The Data Science revolution

Data Science, Predictive Analytics, Big Data, Supervised/Unsupervised Machine Learning. Itinerant buzzwords or opportunity for competitive advantage? As we’ve seen during the last couple of decades, it can be much more than that: innovative Data Science applications have not only brought major technology disruptions across industries, but have also established today’s market leaders. Take the examples of online retailers and media streaming companies such as Amazon, YouTube, and Netflix, or social media networks and peer-to-peer services such as Facebook, Uber, and Airbnb. Notably, many of the companies that have totally transformed traditional business models hold few assets other than data and algorithms. In fact, recognising such intangible resources as profitable assets is yet to be broadly realised, with many companies far behind in investing in the necessary human, software, and hardware resources for the collection and mining of data.

Data Science innovations are ubiquitous in the technology sector; but what about the finance industry? Enter Signet Bank, a small regional bank in Virginia. By applying predictive analytics to the issuance of credit cards in the 1990s, the business achieved such an enormous growth that led to a quite well-known spin-off: Capital One. The credit card industry developed a new norm – from uniform pricing across customers to tailored products based on the specific client profile; a true example of a data-driven revolution. Other notable Data Science applications that had a major impact on the assessment of credit risk include the calculation of credit scores and the estimation of probabilities of default.
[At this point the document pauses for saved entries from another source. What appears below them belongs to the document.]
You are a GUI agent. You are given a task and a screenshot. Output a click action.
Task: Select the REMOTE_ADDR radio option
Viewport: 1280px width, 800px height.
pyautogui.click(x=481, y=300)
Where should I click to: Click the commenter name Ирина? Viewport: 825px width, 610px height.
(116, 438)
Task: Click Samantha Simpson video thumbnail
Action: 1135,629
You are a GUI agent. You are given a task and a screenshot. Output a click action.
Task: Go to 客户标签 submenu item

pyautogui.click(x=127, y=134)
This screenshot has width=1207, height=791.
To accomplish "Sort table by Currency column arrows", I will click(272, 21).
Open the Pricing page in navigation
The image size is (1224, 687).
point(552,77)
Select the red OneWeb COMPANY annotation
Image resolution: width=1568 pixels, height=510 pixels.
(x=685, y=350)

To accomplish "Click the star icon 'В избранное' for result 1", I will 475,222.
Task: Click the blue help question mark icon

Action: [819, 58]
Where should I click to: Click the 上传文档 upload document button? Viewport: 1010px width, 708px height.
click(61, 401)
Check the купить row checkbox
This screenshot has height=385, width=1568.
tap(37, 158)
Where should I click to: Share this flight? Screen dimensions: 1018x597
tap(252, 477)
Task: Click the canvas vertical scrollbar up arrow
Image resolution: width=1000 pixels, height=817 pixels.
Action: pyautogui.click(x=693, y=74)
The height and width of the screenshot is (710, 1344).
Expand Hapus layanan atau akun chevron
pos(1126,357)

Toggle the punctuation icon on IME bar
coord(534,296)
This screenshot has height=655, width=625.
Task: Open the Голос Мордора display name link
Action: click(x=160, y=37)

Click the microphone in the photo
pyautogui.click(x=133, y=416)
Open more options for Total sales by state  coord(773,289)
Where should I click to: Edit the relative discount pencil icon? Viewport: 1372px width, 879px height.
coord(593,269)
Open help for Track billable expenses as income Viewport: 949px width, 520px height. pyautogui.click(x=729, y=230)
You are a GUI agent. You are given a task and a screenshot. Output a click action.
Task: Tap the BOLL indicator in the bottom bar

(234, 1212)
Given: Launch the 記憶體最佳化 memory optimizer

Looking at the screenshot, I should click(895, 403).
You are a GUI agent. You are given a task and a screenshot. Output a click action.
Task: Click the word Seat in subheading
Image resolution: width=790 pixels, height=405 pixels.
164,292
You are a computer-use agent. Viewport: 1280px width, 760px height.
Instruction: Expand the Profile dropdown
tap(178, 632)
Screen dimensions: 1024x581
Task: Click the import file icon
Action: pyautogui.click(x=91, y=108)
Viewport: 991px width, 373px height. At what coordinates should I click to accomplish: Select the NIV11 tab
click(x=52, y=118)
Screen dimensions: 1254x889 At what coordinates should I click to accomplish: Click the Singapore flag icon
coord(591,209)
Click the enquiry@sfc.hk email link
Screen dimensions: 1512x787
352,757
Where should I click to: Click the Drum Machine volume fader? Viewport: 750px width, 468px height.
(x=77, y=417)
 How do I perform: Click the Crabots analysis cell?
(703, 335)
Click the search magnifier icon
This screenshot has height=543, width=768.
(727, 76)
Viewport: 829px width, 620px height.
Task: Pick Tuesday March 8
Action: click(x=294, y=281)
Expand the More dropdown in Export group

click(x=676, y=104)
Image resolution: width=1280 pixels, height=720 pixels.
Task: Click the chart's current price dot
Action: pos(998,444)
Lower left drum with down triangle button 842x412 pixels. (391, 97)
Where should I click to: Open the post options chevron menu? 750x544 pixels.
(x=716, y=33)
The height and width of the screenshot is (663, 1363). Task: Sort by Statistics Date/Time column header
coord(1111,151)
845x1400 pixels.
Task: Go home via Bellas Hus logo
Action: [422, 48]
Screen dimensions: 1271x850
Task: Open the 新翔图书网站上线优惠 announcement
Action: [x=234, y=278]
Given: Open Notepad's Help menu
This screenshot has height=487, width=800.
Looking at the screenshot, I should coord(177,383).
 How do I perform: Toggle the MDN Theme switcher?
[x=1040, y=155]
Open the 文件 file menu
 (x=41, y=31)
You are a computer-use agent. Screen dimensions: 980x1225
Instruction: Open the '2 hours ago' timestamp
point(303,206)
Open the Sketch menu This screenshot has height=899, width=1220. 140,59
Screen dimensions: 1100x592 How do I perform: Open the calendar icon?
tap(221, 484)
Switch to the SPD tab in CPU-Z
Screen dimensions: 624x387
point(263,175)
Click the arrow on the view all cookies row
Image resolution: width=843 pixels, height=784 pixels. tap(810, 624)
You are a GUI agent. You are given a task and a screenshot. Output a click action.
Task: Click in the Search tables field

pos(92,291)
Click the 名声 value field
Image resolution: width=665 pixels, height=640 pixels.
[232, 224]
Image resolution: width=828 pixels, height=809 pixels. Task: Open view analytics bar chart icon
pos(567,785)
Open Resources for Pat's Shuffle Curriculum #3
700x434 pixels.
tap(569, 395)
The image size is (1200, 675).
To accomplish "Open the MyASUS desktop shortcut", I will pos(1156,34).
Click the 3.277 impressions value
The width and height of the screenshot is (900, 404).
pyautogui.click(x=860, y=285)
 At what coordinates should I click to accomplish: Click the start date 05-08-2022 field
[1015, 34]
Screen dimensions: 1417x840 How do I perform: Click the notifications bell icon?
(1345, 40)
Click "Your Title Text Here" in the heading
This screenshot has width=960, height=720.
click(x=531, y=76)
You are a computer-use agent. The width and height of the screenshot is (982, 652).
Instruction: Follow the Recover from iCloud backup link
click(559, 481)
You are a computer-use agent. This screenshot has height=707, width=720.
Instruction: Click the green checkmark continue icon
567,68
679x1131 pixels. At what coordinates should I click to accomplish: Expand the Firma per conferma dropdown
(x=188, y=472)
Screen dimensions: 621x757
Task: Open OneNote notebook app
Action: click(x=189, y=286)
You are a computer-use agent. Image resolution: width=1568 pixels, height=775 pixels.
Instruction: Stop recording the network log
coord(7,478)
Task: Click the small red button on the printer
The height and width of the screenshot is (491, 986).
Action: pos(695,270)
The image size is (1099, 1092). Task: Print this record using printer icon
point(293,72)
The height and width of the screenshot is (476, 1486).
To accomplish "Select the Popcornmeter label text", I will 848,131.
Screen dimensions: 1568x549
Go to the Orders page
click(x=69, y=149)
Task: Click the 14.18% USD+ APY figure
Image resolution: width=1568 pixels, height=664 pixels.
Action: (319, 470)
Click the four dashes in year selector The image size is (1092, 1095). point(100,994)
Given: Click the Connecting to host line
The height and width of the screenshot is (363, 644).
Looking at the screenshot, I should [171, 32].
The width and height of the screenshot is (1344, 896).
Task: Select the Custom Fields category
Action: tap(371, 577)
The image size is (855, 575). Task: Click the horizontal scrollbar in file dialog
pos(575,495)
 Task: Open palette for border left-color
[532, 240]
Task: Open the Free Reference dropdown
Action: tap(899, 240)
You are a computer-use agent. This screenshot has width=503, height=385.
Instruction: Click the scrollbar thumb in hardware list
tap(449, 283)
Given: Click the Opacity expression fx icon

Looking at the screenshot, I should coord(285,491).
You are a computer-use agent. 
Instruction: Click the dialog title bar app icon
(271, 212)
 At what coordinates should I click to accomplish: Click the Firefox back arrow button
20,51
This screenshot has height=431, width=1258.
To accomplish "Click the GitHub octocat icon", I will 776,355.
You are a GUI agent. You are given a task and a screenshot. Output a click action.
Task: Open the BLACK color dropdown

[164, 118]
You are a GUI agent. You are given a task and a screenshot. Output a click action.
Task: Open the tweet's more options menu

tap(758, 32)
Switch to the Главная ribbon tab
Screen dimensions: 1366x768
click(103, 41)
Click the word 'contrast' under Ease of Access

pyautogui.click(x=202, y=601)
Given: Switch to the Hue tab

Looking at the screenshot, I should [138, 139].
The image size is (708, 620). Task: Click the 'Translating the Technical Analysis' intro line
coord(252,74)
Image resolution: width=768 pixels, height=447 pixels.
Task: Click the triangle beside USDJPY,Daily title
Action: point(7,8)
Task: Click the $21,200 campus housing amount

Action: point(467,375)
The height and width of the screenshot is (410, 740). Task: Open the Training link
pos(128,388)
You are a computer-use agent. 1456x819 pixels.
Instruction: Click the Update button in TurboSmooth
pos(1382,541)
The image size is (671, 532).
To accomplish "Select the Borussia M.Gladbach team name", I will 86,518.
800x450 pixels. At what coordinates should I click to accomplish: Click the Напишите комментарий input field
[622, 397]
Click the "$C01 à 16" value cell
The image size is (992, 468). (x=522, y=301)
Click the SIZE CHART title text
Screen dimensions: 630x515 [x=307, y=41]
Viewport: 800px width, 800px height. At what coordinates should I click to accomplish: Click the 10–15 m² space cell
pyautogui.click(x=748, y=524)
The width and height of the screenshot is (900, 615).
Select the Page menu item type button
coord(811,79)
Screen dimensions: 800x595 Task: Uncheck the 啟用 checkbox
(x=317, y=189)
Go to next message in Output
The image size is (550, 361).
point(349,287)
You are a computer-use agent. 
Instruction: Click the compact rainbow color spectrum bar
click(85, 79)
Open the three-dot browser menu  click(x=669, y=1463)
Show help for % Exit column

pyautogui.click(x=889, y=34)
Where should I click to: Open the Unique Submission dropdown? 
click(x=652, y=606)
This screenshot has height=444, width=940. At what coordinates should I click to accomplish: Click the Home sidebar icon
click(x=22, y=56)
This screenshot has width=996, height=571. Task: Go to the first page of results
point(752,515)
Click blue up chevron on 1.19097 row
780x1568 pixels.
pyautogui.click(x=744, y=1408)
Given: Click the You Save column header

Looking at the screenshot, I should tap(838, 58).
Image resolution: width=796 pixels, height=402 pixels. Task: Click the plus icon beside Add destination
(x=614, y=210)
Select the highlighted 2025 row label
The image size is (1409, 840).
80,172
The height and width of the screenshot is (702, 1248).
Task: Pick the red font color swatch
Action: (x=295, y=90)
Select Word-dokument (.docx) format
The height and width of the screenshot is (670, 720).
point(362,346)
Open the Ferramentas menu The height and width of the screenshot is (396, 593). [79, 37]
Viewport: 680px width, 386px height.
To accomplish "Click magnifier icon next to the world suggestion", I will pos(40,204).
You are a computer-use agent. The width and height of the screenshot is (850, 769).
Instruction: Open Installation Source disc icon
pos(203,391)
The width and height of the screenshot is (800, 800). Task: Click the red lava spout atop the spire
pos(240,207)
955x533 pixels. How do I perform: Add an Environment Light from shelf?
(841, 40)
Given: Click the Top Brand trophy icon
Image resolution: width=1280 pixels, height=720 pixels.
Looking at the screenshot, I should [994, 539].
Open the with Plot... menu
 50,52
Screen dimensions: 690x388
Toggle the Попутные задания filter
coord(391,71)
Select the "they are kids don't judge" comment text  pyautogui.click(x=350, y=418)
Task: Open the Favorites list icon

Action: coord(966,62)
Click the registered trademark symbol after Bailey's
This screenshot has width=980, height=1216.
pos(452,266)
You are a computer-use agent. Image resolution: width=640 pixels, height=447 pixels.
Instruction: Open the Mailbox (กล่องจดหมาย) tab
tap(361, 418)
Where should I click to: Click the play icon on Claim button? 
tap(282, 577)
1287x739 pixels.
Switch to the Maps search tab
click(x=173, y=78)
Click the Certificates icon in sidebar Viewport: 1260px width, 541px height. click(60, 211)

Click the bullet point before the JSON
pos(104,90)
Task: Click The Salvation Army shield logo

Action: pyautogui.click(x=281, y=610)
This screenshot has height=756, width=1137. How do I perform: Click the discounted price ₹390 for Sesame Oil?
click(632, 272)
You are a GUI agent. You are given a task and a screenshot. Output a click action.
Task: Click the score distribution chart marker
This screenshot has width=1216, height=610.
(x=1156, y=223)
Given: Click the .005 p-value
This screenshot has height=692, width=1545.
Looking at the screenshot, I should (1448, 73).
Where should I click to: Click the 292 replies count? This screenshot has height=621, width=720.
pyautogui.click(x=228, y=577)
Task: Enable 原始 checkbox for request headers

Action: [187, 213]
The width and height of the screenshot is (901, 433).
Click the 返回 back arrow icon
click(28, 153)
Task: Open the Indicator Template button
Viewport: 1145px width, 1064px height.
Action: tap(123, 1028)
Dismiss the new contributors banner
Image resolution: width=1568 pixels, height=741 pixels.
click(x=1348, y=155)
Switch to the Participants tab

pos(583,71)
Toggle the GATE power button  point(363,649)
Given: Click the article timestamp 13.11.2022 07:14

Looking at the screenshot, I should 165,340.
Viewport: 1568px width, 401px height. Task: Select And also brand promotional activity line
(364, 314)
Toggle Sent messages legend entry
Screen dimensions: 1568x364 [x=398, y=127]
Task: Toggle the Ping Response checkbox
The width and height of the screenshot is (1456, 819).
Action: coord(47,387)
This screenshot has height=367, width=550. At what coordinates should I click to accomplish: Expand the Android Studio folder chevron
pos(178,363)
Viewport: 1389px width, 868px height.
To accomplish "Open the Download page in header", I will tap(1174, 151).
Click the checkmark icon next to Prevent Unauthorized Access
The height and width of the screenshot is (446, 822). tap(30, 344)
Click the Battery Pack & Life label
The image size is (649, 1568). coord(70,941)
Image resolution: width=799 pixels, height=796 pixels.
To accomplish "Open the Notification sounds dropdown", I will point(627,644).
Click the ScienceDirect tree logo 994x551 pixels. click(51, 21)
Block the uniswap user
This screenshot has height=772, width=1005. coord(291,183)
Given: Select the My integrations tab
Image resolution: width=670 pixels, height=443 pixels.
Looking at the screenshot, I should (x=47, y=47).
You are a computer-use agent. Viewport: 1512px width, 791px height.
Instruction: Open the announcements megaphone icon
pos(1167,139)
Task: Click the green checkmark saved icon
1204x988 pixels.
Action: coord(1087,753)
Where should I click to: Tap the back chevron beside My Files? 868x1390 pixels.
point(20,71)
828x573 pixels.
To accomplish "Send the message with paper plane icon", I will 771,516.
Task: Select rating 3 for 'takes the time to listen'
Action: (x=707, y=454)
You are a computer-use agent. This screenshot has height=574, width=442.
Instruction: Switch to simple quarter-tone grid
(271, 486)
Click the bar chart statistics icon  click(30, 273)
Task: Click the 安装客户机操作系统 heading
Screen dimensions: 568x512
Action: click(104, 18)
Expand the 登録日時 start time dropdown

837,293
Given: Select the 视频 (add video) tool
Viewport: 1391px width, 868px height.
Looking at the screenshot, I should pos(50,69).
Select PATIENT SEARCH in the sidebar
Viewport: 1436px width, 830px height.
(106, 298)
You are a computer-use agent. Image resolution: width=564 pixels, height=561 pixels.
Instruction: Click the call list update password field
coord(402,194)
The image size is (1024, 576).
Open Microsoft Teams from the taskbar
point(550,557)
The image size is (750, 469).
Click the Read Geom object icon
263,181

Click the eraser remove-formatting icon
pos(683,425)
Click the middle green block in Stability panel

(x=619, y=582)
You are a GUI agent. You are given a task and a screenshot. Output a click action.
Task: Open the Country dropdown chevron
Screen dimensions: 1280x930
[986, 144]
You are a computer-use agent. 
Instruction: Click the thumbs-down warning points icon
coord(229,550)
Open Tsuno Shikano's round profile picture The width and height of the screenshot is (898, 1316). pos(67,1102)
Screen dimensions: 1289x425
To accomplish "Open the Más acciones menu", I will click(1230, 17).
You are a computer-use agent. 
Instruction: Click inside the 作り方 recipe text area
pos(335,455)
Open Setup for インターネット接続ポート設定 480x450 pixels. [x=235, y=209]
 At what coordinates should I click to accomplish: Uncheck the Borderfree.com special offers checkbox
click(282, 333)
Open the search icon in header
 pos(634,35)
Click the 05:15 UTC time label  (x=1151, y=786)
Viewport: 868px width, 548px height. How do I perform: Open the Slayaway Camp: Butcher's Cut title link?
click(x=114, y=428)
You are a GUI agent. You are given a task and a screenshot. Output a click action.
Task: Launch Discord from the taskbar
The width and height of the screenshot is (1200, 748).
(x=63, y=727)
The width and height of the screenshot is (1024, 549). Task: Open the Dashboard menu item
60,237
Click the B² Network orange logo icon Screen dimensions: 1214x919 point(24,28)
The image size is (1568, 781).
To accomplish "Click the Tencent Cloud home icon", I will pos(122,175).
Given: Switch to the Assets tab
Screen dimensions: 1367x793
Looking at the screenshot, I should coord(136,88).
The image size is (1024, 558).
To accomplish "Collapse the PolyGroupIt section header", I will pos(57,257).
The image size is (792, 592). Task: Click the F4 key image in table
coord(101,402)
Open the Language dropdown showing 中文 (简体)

Mining data: Machine Learning

But what is Machine Learning and why is it so powerful? Despite its somewhat obscure name, the core principles are simple to understand. Loosely speaking, machine learning consists of a collection of methodologies and algorithms that, given an input dataset, can be applied to perform a wide range of tasks such as:

  • predict the value of a variable (e.g. the price of an asset) – Regression
  • predict the category of an observation (e.g. whether an individual will default) – Classification
  • group similar items, individuals, or entities (e.g. categorise clients in groups) – Clustering
  • identify similar items, individuals, or entities (e.g. find contracts with similar clauses) – Similarity Matching

Regression and Classification are typical cases of supervised learning, where a set of input variables (also called features or predictors) are used to predict the value or class of a target variable (also called output or response). The word “supervised” implies that the predictive model is built by discovering common patterns and correlations between the input and output variables of a training dataset. Regression examples include the calculation of credit scores – based on a set of features, such as income, age and credit history – and the pricing of a property – based on real estate data such as the floor area, location and year of construction. Classification examples include the detection of fraud from transaction data, and whether a company will default over the next year given a set of financial statement, macroeconomic, and historic default rate data. It follows that the more accurate the predictability of the model, the higher the efficiency and profitability of the business. A non-exhaustive list of methods that perform Regression and Classification is multivariate regression, logistic regression, support vector machines, and decision trees.

On the other hand, Clustering is often referred to as an “unsupervised” machine learning algorithm because there is no expected dependence to be established. Instead, the task is to discover structure and/or patterns in the data by grouping together and characterising the properties of entities such as clients, companies, or products. For instance, by categorising companies based on their size, revenue, probability of default, etc., a bank can optimise resource allocation by incentivising business with specific client groups. Examples of Clustering methods include K-Means, density-based clustering algorithms such as DBSCAN, and self-organizing maps. Similarity Matching, as the name suggests, finds a close match to a desired item. For example, this is used to recommend financial products to a customer based on other customers with a similar profile, or to identify and target potential clients that are likely to respond positively to an offer.

The above methods need not be associated with datasets that only consist of numeric values. Natural Language Processing (NLP) is involved in a lot of powerful applications in Machine Learning as well. Classification, Clustering, and Similarity Matching algorithms can organise, group, and compare articles, documents, or any kind of text based on their content. Typical examples are the grouping of news articles by topic, and the recommendation of similar articles to read. In finance, documents such as contracts, deals, or agreements can be grouped together and categorised based on their terms and clauses. This can not only facilitate the management of a large number of complex contracts, but also help ensure compliance within the ever expanding regulatory framework. Yet another application is the processing of emails and transcribed phone calls in order to detect or even prevent fraudulent activities.


Data Science, Predictive Analytics, Big Data, and Machine Learning, are far from an ephemeral hype. Similarly to the Internet revolution two decades ago, Data Science is gradually becoming part of every organisation, transforming business models and defining a new norm for how we conduct business. Implementing data-driven solutions is not a straightforward process though; projects can be highly technical, the feasibility of which requires investment in talent, software and hardware resources. However, the value added by collecting and mining data can often offer unparalleled opportunities for growth, and getting on board early can increase the return on investment in the long run.